Inna pasażerka easyJet, pielęgniarka Katie Williams w wyniku odwołania lotu, nie poleciała z Gatwick do Amsterdamu. Kobieta znalazła alternatywny lot do domu liniami British Airways, jednakże bilet kosztował aż 666 funtów (ok. 3,5 tys. zł). - Mam nadzieję, że linia wypłaci nam odszkodowania - powiedziała kobieta.
Trwa ładowanie wpisu: twitter
Rzecznik easyJet wydał komunikat, w którym przeprosił klientów. "Jesteśmy bardzo rozczarowani, że podróżni po raz kolejny są dotknięci tym problemem i chociaż jest to poza naszą kontrolą, przepraszamy za niedogodności.
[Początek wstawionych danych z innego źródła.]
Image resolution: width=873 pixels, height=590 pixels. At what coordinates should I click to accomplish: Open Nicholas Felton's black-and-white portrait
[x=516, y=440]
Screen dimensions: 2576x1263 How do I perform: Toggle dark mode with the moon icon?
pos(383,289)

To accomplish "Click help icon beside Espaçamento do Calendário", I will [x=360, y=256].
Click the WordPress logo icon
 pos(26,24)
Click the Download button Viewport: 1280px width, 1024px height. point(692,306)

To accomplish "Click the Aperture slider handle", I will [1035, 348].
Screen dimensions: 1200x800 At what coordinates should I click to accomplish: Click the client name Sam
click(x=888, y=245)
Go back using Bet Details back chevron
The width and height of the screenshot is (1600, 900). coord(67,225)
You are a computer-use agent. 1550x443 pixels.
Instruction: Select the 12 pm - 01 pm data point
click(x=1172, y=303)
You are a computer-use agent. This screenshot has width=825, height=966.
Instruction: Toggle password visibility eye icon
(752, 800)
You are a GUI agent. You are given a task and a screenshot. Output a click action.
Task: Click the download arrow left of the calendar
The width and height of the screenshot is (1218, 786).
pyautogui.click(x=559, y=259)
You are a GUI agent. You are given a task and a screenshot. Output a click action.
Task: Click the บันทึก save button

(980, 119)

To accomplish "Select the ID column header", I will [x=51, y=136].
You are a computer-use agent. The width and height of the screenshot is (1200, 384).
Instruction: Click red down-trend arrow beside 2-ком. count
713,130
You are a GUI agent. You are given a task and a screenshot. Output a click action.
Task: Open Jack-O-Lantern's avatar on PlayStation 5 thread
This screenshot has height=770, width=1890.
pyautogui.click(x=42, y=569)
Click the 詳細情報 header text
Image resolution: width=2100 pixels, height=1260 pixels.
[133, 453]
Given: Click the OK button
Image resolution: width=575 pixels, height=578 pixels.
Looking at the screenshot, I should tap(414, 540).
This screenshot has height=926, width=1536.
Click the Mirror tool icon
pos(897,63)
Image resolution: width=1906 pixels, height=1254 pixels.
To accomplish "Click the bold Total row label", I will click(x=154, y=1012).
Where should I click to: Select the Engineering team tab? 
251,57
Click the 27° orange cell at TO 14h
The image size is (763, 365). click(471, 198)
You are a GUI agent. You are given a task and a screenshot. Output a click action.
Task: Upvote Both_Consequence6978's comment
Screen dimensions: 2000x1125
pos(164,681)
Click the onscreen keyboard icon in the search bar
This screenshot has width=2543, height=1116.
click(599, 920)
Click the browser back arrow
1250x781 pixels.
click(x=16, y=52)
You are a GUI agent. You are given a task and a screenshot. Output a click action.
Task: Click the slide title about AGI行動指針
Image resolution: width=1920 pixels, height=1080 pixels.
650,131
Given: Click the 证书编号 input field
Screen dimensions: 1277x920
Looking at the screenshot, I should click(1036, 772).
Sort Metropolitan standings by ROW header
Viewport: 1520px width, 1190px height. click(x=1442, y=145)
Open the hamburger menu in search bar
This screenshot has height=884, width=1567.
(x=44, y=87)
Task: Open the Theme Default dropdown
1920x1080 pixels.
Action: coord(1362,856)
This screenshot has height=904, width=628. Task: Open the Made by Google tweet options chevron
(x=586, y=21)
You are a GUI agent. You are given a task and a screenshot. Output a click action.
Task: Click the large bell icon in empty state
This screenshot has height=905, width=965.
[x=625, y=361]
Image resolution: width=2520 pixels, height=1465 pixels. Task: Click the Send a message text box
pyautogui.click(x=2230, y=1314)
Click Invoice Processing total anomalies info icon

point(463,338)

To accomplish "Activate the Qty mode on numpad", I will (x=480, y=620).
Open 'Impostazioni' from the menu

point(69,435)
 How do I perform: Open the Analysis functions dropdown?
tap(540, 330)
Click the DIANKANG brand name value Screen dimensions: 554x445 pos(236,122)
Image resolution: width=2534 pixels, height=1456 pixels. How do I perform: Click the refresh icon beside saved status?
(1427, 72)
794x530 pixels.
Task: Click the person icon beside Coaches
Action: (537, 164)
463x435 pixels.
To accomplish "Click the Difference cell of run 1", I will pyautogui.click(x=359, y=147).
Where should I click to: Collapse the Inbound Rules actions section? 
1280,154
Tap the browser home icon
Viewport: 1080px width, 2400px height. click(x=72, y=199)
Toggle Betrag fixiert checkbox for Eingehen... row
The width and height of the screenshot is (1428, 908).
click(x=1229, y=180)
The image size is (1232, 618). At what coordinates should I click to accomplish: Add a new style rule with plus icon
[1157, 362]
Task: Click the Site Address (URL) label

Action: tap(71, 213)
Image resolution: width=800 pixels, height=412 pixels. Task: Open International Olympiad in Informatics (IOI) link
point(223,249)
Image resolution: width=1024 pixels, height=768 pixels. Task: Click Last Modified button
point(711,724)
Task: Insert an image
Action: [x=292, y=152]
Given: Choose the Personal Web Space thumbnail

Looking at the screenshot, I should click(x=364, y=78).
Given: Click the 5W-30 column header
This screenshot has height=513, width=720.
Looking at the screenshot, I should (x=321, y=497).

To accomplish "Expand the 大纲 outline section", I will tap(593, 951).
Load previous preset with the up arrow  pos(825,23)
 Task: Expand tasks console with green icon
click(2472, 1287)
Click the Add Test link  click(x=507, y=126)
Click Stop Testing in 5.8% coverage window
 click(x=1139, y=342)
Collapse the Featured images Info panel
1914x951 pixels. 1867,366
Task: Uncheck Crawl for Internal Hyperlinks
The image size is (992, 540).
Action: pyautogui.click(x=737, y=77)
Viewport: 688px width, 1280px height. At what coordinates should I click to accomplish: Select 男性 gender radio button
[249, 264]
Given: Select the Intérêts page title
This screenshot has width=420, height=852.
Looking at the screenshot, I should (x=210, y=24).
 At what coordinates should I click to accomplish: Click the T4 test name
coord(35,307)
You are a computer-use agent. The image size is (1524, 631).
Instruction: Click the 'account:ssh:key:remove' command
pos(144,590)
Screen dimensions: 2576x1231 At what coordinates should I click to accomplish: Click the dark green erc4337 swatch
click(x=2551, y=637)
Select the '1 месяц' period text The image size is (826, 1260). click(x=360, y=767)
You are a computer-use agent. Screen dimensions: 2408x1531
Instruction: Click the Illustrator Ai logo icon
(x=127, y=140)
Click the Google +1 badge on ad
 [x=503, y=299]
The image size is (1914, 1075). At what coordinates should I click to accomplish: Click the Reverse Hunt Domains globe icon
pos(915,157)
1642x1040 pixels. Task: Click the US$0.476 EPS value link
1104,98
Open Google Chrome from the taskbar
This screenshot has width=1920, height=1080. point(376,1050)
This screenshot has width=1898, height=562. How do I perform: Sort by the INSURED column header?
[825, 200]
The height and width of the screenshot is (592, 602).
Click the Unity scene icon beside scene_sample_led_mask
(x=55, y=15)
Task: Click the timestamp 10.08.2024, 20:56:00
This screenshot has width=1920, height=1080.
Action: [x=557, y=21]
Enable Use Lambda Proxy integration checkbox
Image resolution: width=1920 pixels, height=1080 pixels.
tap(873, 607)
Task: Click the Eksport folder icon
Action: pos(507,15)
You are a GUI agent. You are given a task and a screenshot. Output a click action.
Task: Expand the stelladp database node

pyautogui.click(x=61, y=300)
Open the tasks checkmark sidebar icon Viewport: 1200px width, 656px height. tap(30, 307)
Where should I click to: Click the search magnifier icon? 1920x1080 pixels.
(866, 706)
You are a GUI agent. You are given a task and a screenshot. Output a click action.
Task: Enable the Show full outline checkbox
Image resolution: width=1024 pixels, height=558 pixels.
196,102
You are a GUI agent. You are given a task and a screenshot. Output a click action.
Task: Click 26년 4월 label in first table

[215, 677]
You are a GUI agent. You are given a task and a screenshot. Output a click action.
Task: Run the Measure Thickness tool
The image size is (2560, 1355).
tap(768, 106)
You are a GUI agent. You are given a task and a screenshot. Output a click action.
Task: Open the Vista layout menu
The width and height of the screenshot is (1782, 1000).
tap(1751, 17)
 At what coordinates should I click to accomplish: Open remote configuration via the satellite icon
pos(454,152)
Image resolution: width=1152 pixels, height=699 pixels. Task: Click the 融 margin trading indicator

Robimy wszystko, co możliwe, aby zminimalizować zakłócenia. Powiadomiliśmy osoby, których loty zostały odwołane o możliwościach zmiany rezerwacji lub otrzymania zwrotu pieniędzy" - czytamy w oświadczeniu.
Głos zabrał również rzecznik lotniska London Gatwick. "Ciężko pracowaliśmy, aby zminimalizować zakłócenia i przepraszamy za wszelkie niedogodności. Wieża kontroli ruchu lotniczego jest dziś rano w pełni obsadzona" - podał w poniedziałek 25 września br.